If successful and approved, nanobodies could provide an important treatment around the world as they are easier to produce than human antibodies and don’t need to be stored in cold storage facilities, added Professor Naismith.
The research team, which included scientists at the University of Liverpool, University of Oxford and Public Health England, now hope to obtain funding so they can conduct further research needed to prepare for clinical studies in humans.
Prof Miles Carroll, Deputy Director of the National Infection Service, Public Health England (PHE), said: “Although this research is still at an early stage, it opens up significant possibilities for the use of effective nanobody treatments for COVID-19. “These are among the most effective SARS-CoV-2 neutralising agents we have ever tested at PHE. We believe the unique structure and strength of the nanobodies contribute to their significant potential for both the prevention and treatment of COVID-19 and look forward to working collaboratively to progress this work into clinical studies.”
Dr Andrew Bourne, Director of Partnerships at EPSRC, said “Utilising the unique properties of llamas’ nanobodies, this research could lead to an important new form of treatment for Covid-19 that is cheaper to produce and easier to administer.“It is a vivid illustration of the impact that long-term discovery research at the cutting edge of physical and life sciences, as undertaken at the Rosalind Franklin Institute, can have.”
Professor James Stewart, co-author and professor of molecular virology at the University of Liverpool said: “The pre-clinical trials of the nanobodies in hamsters are extremely encouraging and suggest that they may be effective at treating COVID-19 disease as well as help prevent infection.
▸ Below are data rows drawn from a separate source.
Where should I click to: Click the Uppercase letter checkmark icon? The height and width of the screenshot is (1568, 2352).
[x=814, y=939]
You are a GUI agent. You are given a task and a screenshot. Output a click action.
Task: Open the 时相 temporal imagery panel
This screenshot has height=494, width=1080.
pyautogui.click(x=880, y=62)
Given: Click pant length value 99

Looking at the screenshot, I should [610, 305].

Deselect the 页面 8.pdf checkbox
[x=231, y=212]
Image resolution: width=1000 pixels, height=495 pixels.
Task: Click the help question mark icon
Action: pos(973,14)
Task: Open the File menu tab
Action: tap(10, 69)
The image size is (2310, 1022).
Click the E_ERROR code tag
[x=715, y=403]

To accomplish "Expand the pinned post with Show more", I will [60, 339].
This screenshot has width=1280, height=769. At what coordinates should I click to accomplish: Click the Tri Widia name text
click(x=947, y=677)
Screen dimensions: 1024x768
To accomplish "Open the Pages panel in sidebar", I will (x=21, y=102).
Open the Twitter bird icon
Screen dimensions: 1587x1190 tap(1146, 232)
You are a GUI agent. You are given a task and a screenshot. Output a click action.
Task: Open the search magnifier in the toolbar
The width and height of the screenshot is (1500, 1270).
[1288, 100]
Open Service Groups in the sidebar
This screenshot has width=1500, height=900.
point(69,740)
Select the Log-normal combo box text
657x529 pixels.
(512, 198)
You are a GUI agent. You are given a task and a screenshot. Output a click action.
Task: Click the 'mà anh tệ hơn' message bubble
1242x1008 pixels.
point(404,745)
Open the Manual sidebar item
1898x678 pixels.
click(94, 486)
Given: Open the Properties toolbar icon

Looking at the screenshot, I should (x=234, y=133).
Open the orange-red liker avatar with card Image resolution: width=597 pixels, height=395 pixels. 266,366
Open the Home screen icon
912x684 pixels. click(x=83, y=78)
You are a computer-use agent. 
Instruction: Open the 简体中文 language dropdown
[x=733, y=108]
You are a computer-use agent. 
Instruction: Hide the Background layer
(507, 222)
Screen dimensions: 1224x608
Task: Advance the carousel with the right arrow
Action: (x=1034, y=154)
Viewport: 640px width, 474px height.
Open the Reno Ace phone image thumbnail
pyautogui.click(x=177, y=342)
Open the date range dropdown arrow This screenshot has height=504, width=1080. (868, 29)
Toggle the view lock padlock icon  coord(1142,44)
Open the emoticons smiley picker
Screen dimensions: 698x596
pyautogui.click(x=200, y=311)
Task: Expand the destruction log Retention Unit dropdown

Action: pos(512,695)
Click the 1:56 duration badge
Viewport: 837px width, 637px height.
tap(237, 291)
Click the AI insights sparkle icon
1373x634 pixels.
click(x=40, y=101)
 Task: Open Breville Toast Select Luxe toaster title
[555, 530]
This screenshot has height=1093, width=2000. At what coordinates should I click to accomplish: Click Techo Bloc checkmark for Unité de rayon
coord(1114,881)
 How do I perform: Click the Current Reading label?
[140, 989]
Having therapies such as this will be important for populations that are either unvaccinated or where vaccination is inappropriate or ineffective.”
The researchers, who were funded by the UK Research and Innovation’s Medical Research Council and the Engineering and Physical Sciences Research Council, The EPA Cephalosporin Fund and Wellcome, also hope the nanobody technology they have developed could form a so-called ‘platform technology’ that can be rapidly adapted to fight other diseases.
“When a new virus emerges in the future, the generic technology we have developed could respond to that, which would be important in terms of producing new treatments as quickly as possible,” said Professor Owens.